Medicare Part D provides a prescription drug insurance benefit for Medicare enrollees to reduce their annual medication costs. Medicare enrollees may access Part D benefits by signing up for a Medicare-approved prescription drug plan or Medicare Advantage plan offered by a private insurance company.


There several critical facts to be aware of before enrolling in a prescription drug plan:


  • Plans have different monthly premiums and different deductible amounts
  • Plans cover different drugs
  • The co-payments on covered drugs may differ depending on how a plan classifies a drug
  • Plans may or may not place certain restrictions (e.g. quantity limits, prior authorization, etc.) on your drugs
  • Medicare Advantage plans bundle prescription drug coverage with other medical coverage
  • Some plans extend drug coverage, to varying degrees, into the “gap” where traditional prescription drug plans offer no drug coverage


  • Our PlanPrescriber tool can assist you in making an informed choice that reflects your preferences regarding issues such as monthly premium, drug restrictions, and gap coverage. This tool enables you to compare plans to find the lowest cost. After you review the comparison based on your drug needs, you can decide which plan is best for you.

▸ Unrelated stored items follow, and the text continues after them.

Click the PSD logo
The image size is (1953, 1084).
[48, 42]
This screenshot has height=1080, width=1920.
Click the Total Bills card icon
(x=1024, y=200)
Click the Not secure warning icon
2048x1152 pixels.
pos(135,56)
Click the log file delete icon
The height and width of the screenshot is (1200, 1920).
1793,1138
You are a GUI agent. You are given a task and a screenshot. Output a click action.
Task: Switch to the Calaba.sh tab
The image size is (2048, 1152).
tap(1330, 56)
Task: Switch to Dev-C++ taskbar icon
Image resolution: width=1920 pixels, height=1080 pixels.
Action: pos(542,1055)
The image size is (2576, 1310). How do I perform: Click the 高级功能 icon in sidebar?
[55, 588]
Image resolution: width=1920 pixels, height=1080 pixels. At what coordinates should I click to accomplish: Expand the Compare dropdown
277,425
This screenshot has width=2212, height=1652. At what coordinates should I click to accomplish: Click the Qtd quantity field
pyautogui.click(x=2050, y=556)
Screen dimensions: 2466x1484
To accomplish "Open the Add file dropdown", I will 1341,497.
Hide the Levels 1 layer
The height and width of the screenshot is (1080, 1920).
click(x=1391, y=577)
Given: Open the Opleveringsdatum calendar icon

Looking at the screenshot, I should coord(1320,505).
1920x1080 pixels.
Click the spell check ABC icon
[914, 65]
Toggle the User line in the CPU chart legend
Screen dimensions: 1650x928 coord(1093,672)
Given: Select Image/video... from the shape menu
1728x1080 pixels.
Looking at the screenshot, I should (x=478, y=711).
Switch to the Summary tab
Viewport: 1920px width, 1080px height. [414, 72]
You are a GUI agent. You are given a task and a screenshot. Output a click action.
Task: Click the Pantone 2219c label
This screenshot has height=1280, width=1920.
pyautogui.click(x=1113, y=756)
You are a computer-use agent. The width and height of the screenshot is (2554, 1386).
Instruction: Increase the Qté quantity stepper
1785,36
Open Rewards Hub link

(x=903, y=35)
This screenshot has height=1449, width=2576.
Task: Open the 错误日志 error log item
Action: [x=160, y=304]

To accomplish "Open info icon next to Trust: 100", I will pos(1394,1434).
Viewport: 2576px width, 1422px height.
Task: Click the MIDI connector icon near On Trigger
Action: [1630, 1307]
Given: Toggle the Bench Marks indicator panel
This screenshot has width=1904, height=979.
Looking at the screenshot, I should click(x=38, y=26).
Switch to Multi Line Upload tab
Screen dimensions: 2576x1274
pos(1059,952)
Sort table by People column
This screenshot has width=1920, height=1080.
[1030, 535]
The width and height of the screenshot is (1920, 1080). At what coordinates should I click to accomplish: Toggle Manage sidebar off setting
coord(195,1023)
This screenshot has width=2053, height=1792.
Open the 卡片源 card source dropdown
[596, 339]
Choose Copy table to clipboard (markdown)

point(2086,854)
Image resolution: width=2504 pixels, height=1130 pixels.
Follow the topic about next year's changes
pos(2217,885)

    Monthly premiums vary by plan. Many insurance companies offer multiple prescription drug plans where plans with greater benefits (e.g. gap coverage or more covered drugs) have higher monthly premiums. Monthly premiums may change on a yearly basis. While a prescription drug plan may not have an annual deductible higher than $275 in 2008, a plan has the freedom to lower or eliminate the deductible amount.


    After the deductible is paid, 75% of drug costs up to $2,510 in a year are covered by the prescription drug plan. If this amount is exceeded, the enrollee will pay 100% of the drug costs. This absence of benefits is often referred to as the “donut hole” or “gap.” This will continue until either a new calendar year begins or the enrollee’s out-of-pocket expenses for drugs exceed $4,050 within the year. In this latter scenario, the government has a program called “catastrophic coverage” to assist Medicare enrollees with excessive drug costs.


    Medicare specifies the minimum requirements that a prescription drug plan has to satisfy but allows plans to further customize those plans. Medicare requires that all approved prescription drug plans cover at least two drugs within every drug class (however plans have the ability to define drug classes differently from each other). A plan may choose to have more than two drugs covered within a drug class. Plans can change the drugs they cover in their formulary at any time. If a drug is to be removed from a plan's formulary, the plan must first notify enrollees in advance of this action.


    Plans have the right to impose certain restrictions on medications. These restrictions are sometimes referred to as cost utilization measures. For example, a plan may limit the maximum number of pills that are covered for a given drug within a monthly prescription. A plan may also require the enrollee to request “prior authorization” before they will cover a prescribed drug. A plan may also require an enrollee to try one or more less expensive drugs (and establish that they are not sufficiently effective) before approving an expensive drug. This last restriction is known as “step therapy”.


    Instead of enrolling in a prescription drug plan, a Medicare beneficiary may also access drug coverage by signing up for a Medicare Advantage plan that includes prescription drug coverage alongside medical services. Medicare Advantage plans provide Medicare Part A and Part B services through a network of doctors, care givers, and facilities. A Medicare Advantage plan may require you to use in-network resources except in certain defined scenarios (typically medical emergencies).